Federico Garcia Lorca’s tragic play is expertly directed by Selina Thompson. She squeezes every last drop of acting prowess from a huge cast of twenty-two.
A mother is reluctant to give her blessing for her son’s marriage, on learning that his bride was once involved with Leonardo Felix; whose family slew her husband and other son.
The bride with a bad case of post wedding jitters runs off with unhappily married Leonardo and inevitably blood is spilled.
The English language translated from Spanish is surprisingly poetic and has a Shakespearean feel, despite being written in 1932.
A further pleasing adaptation, which works well is the mostly original folky rock music, written and played by the live band and sung by the actors to further the plot.
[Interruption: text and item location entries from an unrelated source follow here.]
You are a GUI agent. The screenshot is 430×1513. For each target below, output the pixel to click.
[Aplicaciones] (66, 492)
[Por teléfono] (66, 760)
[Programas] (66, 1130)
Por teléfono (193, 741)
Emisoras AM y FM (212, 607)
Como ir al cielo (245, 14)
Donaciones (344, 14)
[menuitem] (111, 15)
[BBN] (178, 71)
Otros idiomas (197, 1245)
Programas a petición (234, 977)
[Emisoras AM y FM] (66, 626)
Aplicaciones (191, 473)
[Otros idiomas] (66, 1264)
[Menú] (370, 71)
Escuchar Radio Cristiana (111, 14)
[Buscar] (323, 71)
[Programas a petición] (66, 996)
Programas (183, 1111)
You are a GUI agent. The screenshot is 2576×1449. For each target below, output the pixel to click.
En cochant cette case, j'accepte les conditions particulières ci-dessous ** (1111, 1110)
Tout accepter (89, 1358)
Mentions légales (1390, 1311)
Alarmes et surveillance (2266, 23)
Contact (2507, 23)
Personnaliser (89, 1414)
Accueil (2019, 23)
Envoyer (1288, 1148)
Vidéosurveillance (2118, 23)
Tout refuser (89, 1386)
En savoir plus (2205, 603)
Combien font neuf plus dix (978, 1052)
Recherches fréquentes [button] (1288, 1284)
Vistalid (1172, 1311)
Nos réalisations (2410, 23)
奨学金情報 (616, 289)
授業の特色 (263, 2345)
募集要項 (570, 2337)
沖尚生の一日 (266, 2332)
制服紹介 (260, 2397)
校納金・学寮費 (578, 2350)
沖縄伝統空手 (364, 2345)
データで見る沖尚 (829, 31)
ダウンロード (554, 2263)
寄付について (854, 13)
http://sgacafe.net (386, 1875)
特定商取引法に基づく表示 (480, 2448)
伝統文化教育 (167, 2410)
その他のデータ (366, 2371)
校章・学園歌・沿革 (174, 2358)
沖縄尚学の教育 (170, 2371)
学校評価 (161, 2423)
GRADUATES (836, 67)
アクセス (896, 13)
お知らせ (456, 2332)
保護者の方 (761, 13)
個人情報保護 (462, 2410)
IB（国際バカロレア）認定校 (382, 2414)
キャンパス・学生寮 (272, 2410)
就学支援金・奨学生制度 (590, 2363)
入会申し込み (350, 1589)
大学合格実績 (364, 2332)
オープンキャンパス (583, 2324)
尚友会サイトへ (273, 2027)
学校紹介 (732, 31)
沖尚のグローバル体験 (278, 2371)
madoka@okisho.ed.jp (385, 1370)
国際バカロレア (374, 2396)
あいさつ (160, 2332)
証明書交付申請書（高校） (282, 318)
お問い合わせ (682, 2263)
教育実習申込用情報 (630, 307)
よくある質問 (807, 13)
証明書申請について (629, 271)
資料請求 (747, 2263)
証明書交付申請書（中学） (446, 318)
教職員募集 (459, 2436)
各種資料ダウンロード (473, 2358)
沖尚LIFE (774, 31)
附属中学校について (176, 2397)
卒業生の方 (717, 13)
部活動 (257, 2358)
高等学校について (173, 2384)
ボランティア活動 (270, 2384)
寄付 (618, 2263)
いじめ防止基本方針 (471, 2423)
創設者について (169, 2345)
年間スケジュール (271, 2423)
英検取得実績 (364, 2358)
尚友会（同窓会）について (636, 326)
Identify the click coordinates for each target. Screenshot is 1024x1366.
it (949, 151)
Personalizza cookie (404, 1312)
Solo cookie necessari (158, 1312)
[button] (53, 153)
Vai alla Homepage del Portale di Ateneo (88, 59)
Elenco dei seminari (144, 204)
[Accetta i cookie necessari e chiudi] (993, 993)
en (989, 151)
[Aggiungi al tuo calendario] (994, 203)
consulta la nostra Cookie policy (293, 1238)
Todd Baker even throws in a rendition of Massive Attack’s Teardrop during an ardent dance between the bride and Leonardo.
Thompson keeps the action going at a fair old pace, chopping between sentimental scenes between mother and son and fantastic, joyful scenes of nuptial celebrations.
Emily Grace Thew is wonderful as the mother, brooding and stoically containing her emotions until the denouement. Anna Rowlands who plays her nemesis, the bride, brings a confusion of passion and remorse to her role.
The second half brings a darker mood to the proceedings. There are terrific cameos from a playful, impish Mari Isomaki as Moon and a slithering, writhing, Tom Dixon as Death. Together they are a Grim Reaper double act, baying for blood.